Figure 2. increased glycolysis in dup15q cortical organoids lead to degraded deep-layer neuronal identity.

a) Gene burden analysis of primary and cortical organoid cells-types. (Mann-Whitney U test). b) GO analysis of primary and cortical deep-layer (DL) excitatory neurons. c) GO analysis of organoid early RGC and DL neurons showing enrichment of glycolysis associated terms (q value = −log(FDR); FC = Fold change). d) Violin plots showing increased expression of canonical glycolytic enzymes in dup15q early RGCs and DL neurons. e) Pseudotime analysis identifies organoid trajectories comparable to in vivo cortical development (top panel).

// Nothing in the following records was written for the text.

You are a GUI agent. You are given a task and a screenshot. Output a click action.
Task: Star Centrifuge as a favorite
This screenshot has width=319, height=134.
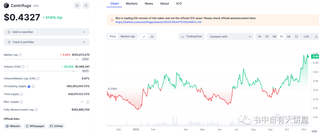click(77, 5)
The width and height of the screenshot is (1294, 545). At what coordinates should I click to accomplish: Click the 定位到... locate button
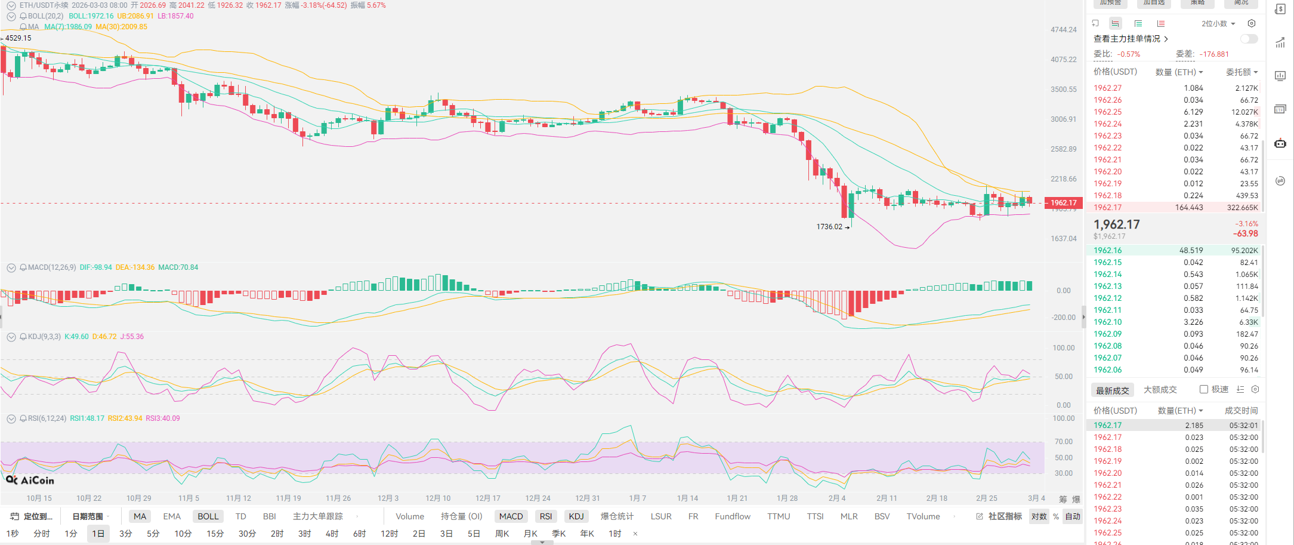[x=32, y=516]
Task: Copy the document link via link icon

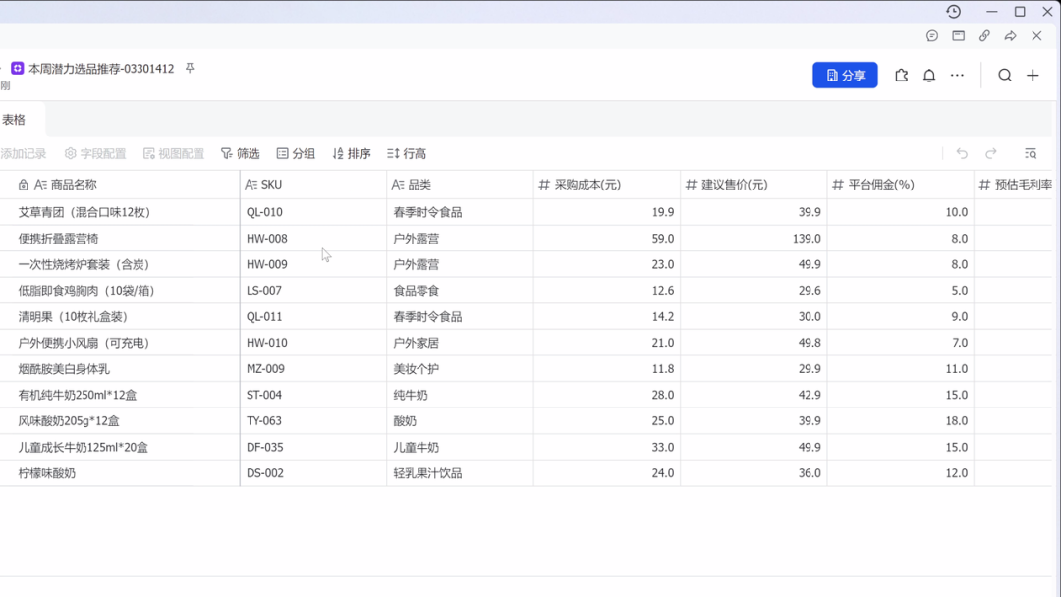Action: (984, 36)
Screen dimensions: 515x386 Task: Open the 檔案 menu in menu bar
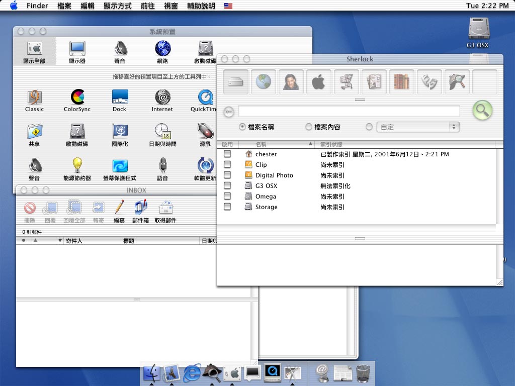pyautogui.click(x=64, y=6)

Identifying dynamic gene expression changes along the DL neuron trajectory (bottom panel). f) DL neurons of dup15q syndrome cortical organoids are expressing high levels of glycolysis genes and attenuated TCA cycle genes along pseudotime. g) Violin plots showing co-expression of DL markers, immature neuron markers, and UL neuron markers, indicating degraded identity of dup15q organoid DL neurons. (Control in blue and dup15q in red). f) IF and Co-expression analysis of organoid DL and UL neuron markers (scale bar = 100μm; white arrowheads indicating BLC11B and SATB2 co-expression).